Here are 6 key parameters that one should keep in mind before picking stocks in a bear market.
1. Business model: Of late, there has been a lot of debate around the new-age internet companies such as Paytm, Zomato, etc. The stock of Paytm is down 68 percent while that of Zomato is down 60 percent from their respective all-time highs. Their business model is such that they incur losses in the initial years to gain market share.
While these stocks may hot a lot of potential to grow manifold in the future, in the recent bearish market, they may suffer more since investors tend to prefer companies that have solid earnings and a healthy balance sheet.
This is the reason analysts advise focusing on the business model of the company before investing in them. "It is important to see whether the company assures steady growth prospects for the near future or not," G. Chokkalingam, Founder & Head of Research, Equinomics Research & Advisory underscored.
2. Balance sheet strength: How capable is the firm to sustain its business. Is it under heavy debt? Can it sustain a period of crisis? As Chokkalingam pointed out, the firm should have the least leverage and least working capital crisis and the sum of inventories plus receivables as the percentage of annual revenues should not be significantly above the industry average.

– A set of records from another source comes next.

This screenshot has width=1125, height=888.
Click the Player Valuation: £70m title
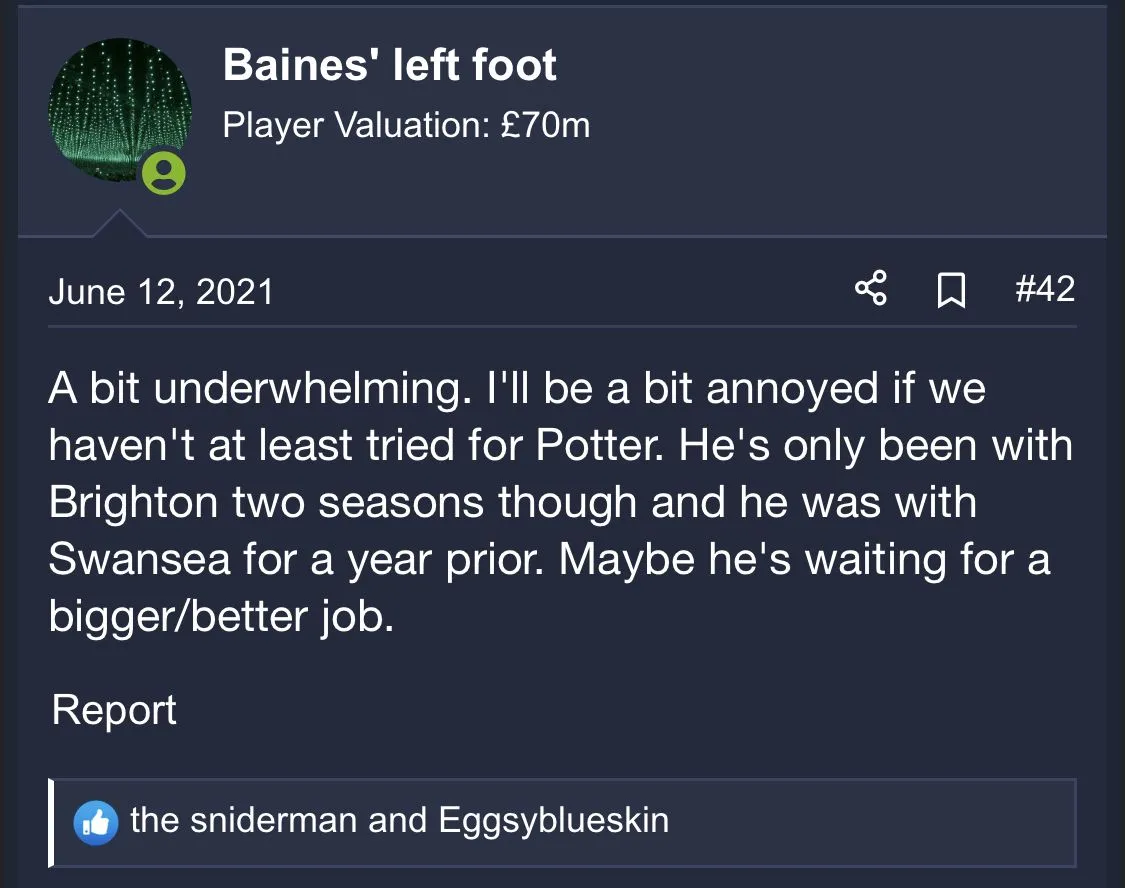(405, 126)
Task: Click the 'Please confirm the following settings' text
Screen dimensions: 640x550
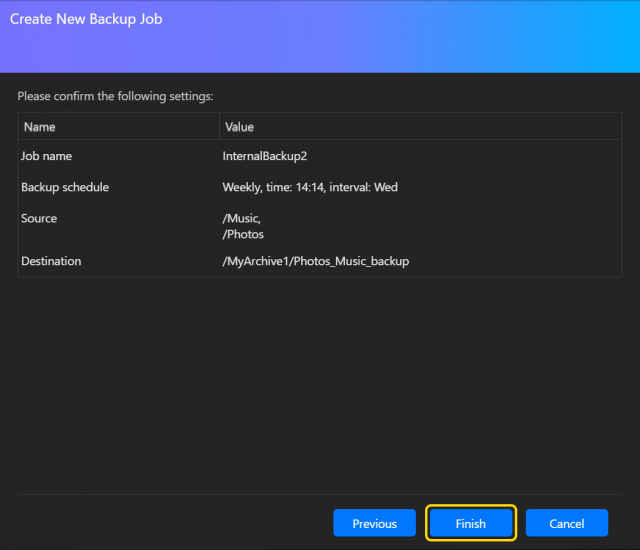Action: (115, 97)
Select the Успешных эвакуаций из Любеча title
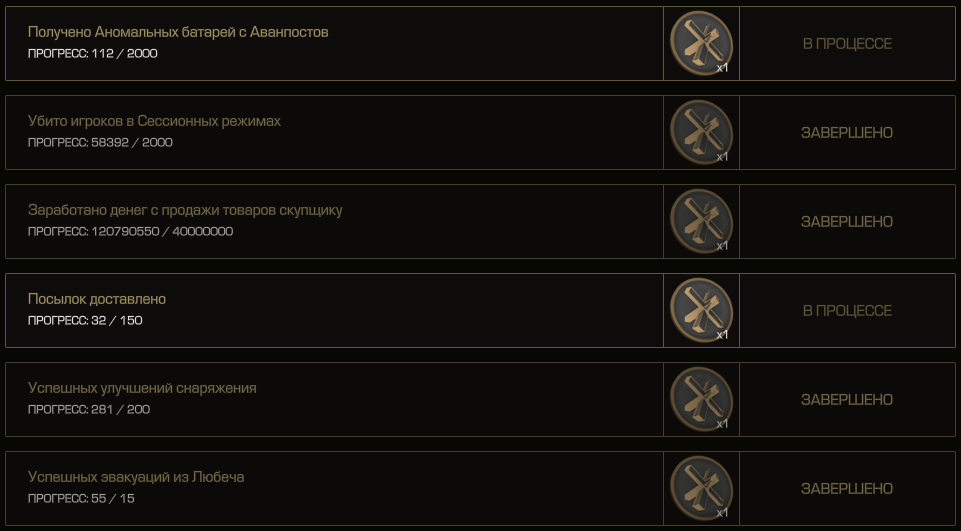The image size is (961, 531). pos(136,477)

Also, look at the debt-equity ratio to see how much debt a company has against the number of total shares. The lower the debt-to-equity ratio compared with the industry average, the better it is.
3. Growth trajectory: Not only in times of uncertainty, but even in a bull market, one must prefer stocks of the companies that have a good long-term growth trajectory. Why should one invest in a stock which is not going to grow significantly? This is as simple as it.
But how do you get clarity about a company's growth prospects? Study the fine prints of annual reports, keenly observe investors and annual meets, and listen to what the management is saying about the growth, demand and the road ahead. And invest only if you have faith in the company's growth story.
4. Management: Analysts emphasise understanding the quality of management. Many investors ignore this aspect even as it impacts a company's performance significantly. The importance of good management can't be overemphasised as it can lead to the enhancement, or erosion of an economic moat of a company.
5. Earnings: Quarterly earnings of the companies show where the company is going and what is working and not working for them. Earnings also give us a picture of how the company has been growing in the last few quarters and years. If a company exhibits good earnings momentum, it can be a good bet, say analysts.
6. Valuation comfort: Valuation is the price one agrees to pay for a company's fundamentals and growth story. Even if a stock has a good growth trajectory and strong balance sheet, it may not meet your expectations in terms of returns if it is available at rich valuations.
One must see at what level the stock is trading and how high it can go based on its fundamentals and the market situation. This is where the concept of compounding fails. If you invest in a stock at a reasonable valuation, you will get good returns in the long term while if you invest in stocks with rich valuations, you will get tepid returns in the long term.
Apart from these, there are many other factors that one can look at before picking a stock for investment in a bear market.
As Punit Patni, Equity Research Analyst, Swastika Investmart says, companies having competitive advantages, pricing power, good cash flow generating ability, reasonable debt to equity ratios, and high return ratios are good bets during these turbulent times.
Akhilesh Jat, Category Manager - Equity Research, CapitalVia Global Research says, "Do not make decisions based on randomness and short term. Focus on quality and invest for the long term. Diversify your portfolio, build positions over time and don't try to catch the bottom."
Disclaimer: The views and recommendations made above are those of individual analysts and not of MintGenie.